Apple on Monday rolled out security updates for iOS, macOS, tvOS, watchOS, and Safari web browser to fix multiple vulnerabilities, including an actively exploited zero-day flaw in macOS Big Sur and expand patches for two previously disclosed zero-day flaws.
Tracked as CVE-2021-30713, the zero-day concerns a permissions issue in Apple's Transparency, Consent, and Control (TCC) framework in macOS that maintains a database of each user's consents. The iPhone maker acknowledged that the issue may have been exploited in the wild but stopped short of sharing specifics.
The company noted that it rectified the problem with improved validation.
However, in a separate report, mobile device management company Jamf said the bypass flaw was being actively exploited by XCSSET, a malware that's been out in the wild since August 2020 and known to propagate via modified Xcode IDE projects hosted on GitHub repositories and plant malicious packages into legitimate apps installed on the target system.
"The exploit in question could allow an attacker to gain Full Disk Access, Screen Recording, or other permissions without requiring the user's explicit consent — which is the default behavior," Jamf researchers Stuart Ashenbrenner, Jaron Bradley, and Ferdous Saljooki said in a write-up.
Taking the form of a AppleScript module, the zero-day flaw allowed the hackers to exploit the devices XCSSET was installed to leverage the permissions that have already been provided to the trojanized application to amass and exfiltrate sensitive information.
Specifically, the malware checked for screen capture permissions from a list of installed applications, such as Zoom, Discord, WhatsApp, Slack, TeamViewer, Upwork, Skype, and Parallels Desktop, to inject the malware ("avatarde.app") into the app's folder, thereby inheriting the necessary permissions required to carry out its nefarious tasks.
"By leveraging an installed application with the proper permissions set, the attacker can piggyback off that donor app when creating a malicious app to execute on victim devices, without prompting for user approval," the researchers noted.
XCSSET was also the subject of closer scrutiny last month after a new variant of the malware was detected targeting Macs running on Apple's new M1 chips to steal wallet information from cryptocurrency apps. One of its primary functions is to siphon Safari browser cookies as well as install a developer version of the Safari application to load JavaScript backdoors from its command-and-control server.
Also fixed as part of Monday's updates are two other actively exploited flaws in its WebKit browser engine affecting Safari, Apple TV 4K, and Apple TV HD devices, almost three weeks after Apple addressed the same issues in iOS, macOS, and watchOS earlier this month.

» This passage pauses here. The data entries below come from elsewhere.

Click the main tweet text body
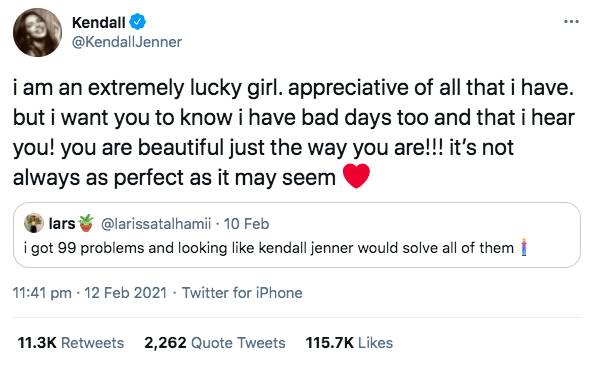Screen dimensions: 596x365 [293, 133]
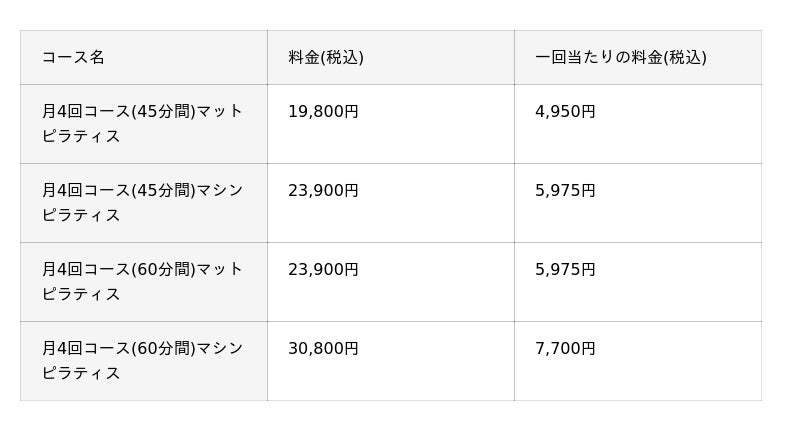The width and height of the screenshot is (800, 431).
Task: Click the 料金(税込) column header
Action: pos(326,57)
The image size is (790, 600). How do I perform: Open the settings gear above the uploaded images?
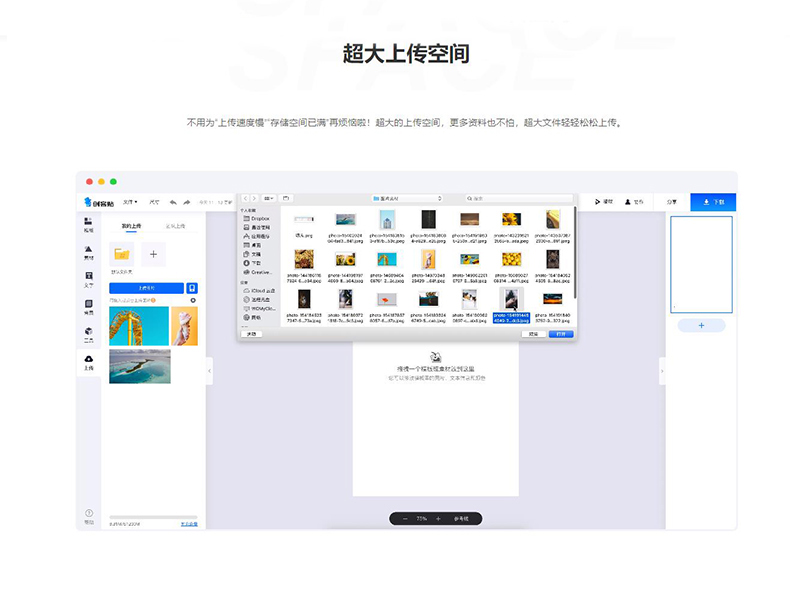click(193, 300)
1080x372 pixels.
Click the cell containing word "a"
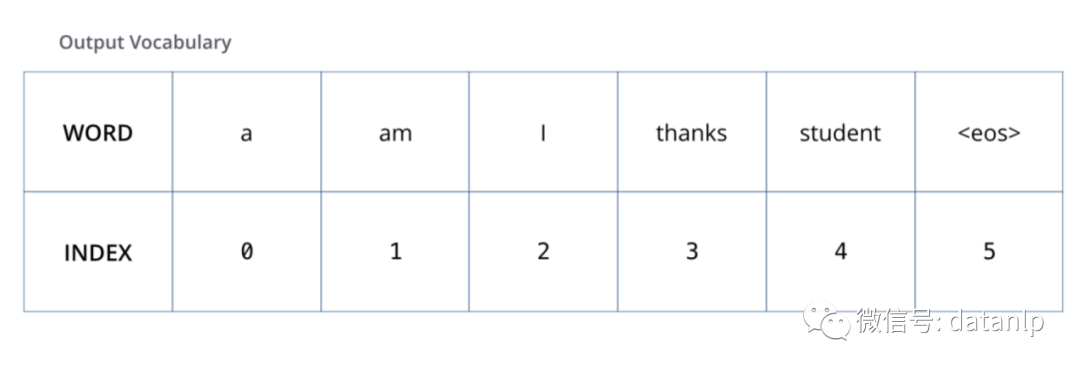click(x=247, y=132)
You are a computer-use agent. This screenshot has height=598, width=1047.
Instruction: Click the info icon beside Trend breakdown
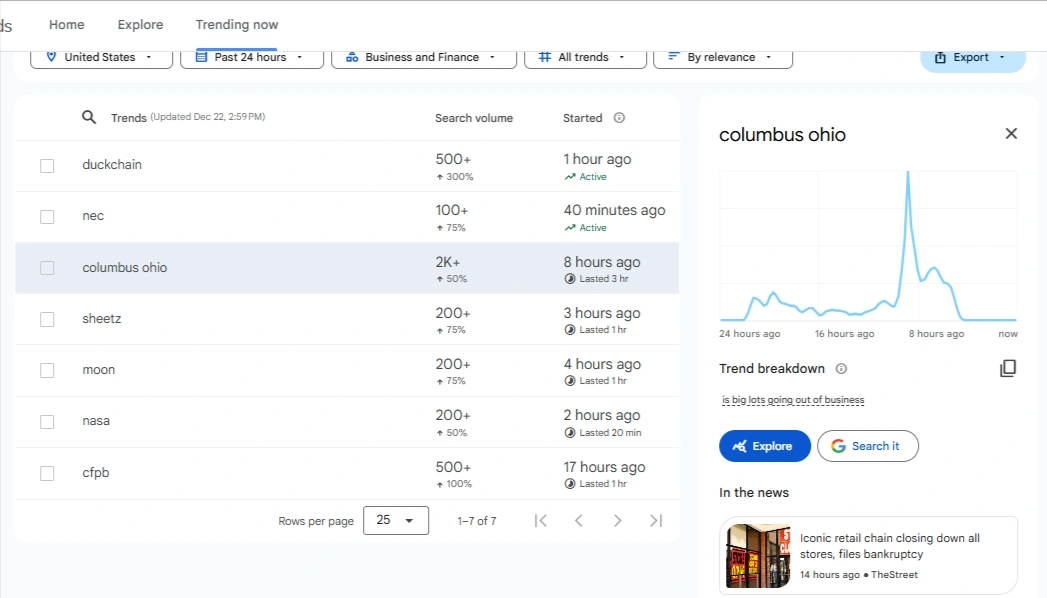click(841, 368)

- CVE-2021-30663 - An integer overflow issue in WebKit, which could be exploited to achieve arbitrary code execution when processing maliciously crafted web content.
- CVE-2021-30665 - A memory corruption issue in WebKit that could lead to arbitrary code execution when processing maliciously crafted web content.
Users of Apple devices are recommended to update to the latest versions to mitigate the risk associated with the flaws.